Document Type Definitions (DTD) are the subject of Chapter 3, where the authors communicate effectively how DTDs formal grammar is used to specify the structure and permissible values of XML documents. The formal DTD structure is discussed, and the principles behind writing DTDs are effectively outlined. They also discuss the problems with using DTDs.
Data modeling with XML is discussed in the next chapter, with information modeling via static and dynamic models treated in detail, and the authors carefully distinguish these two approaches. The actual designing of XML documents is given a nice overview as well as the role of schemas in XML. This is followed in Chapter 6 by a discussion of the (tree-based) Document Object Model, which overviews how XML documents can be accessed by various programs. Some helpful examples are given on how the DOM can be used to create an XML document programmatically. An alternative way of processing an XML document is discussed in the next chapter on the (event-based) SAX interface. The authors outline in detail the benefits of using SAX rather than DOM. In Appendix B the reader will find the Internet Explorer 5.0 XML DOM 1.0 W3C specifications. In addition, in Appendix C, the specification for the SAX 1.0 interface is given.
The shortcomings of DTD are addressed in terms of XML Schemas and namespaces in chapter 7. Since this book was published, XML Schemas have reached W3C recommendation status as of Nov 2000. The authors give a good overview of namespaces and schemas, with helpful examples. This is followed in chapter 8 by a discussion of how to link and query into XML documents using the XML information set, XLink, XPath, XPointer, XML Fragment Interchange, with XLST covered in the next chapter. For database applications, the authors outline the differences between relational databases and XML documents. A very detailed treatment of how XLST transforms the source document is given, and the authors compare XLS and DOM transformations. An Internet Explorer XSL reference is included in one of the appendices of the book.
More details on the relationship between databases and XML is the subject of chapter 10, wherein the authors show how to store XML and how data can be communicated between different servers using XML. The issues involved when moving data from RDBMS to OODBMS or from Oracle to Sybase, are discussed by the authors. This is followed by an interesting discussion on how to use XML as a distributed component model for server-to-server communications via XML-Remote Procedure Call and Simple Object Access Protocol.

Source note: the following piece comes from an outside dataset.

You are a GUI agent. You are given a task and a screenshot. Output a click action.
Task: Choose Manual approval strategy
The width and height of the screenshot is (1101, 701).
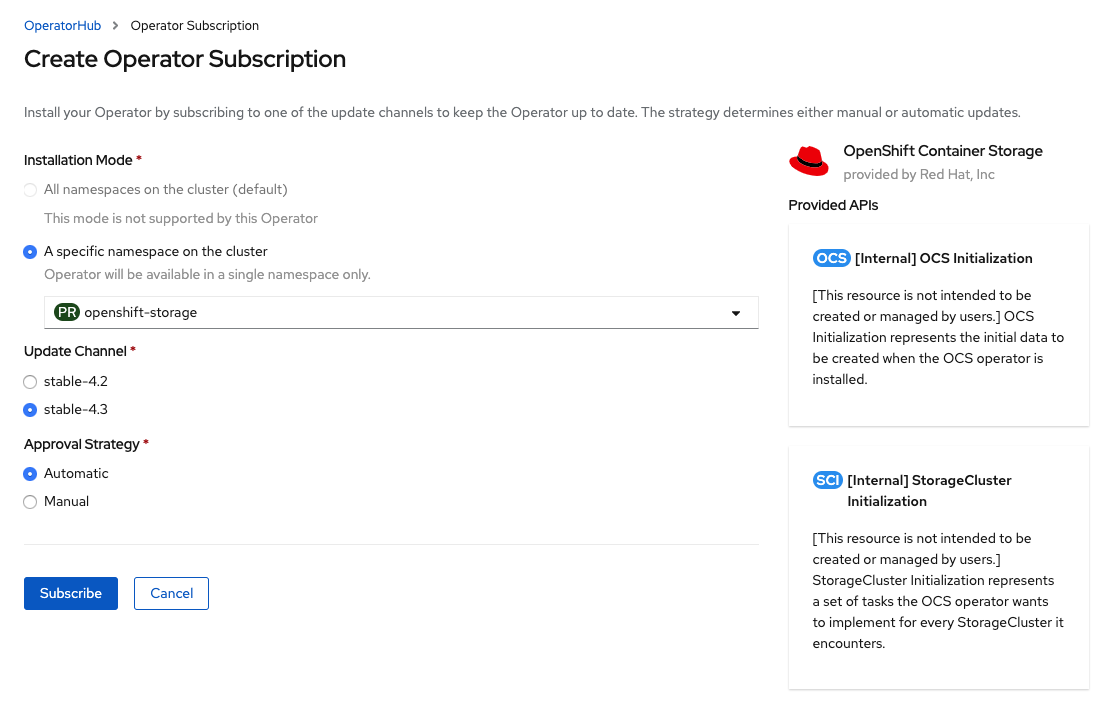(x=30, y=502)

E-commerce applications are discussed in the next chapter, with EDI and its improvement via XML. The business markup language cXML , which allows business to business electronic commerce transactions across the Internet, is also treated in detail.
The authors then finally discuss how to render XML documents more readable and pleasing for the viewer in the next chapter using the style languages CSS and XSL. The discussion is really interesting, for the authors dig a little deeper into the foundations of style languages. The discussion of style languages as rule-based languages is particularly illuminating.
The next chapter is very interesting and its inclusion is actually very surprising, namely a discussion of the Wireless Application Protocol. The authors give an introduction to the Wireless Markup Language and WMLScript. The book ends with four useful chapters on case studies for data duality, distributed applications, a book catalog information service, and SOAP.
There are many applications of XML in many different areas, such as CellML (proprietary) used in cell biology, CML (Chemical Markup Language) for molecular chemistry, IML (Instrument Markup Language) for control of laboratory equipment, BSML (Bioinformatic Sequence Markup Language) for gene sequencing, and MathML for formatting of mathematical equations. I find XML an extremely powerful approach to information reporting and I am currently developing a package called NMML (Network Modeling Markup Language) for use in reporting results in simulation and mathematical modeling of networks, and FMML (Financial Modeling Markup Language) for use in reporting results in the modeling of financial instruments. This book, along with the W3C specifications, has been a tremendous help in the development of these applications.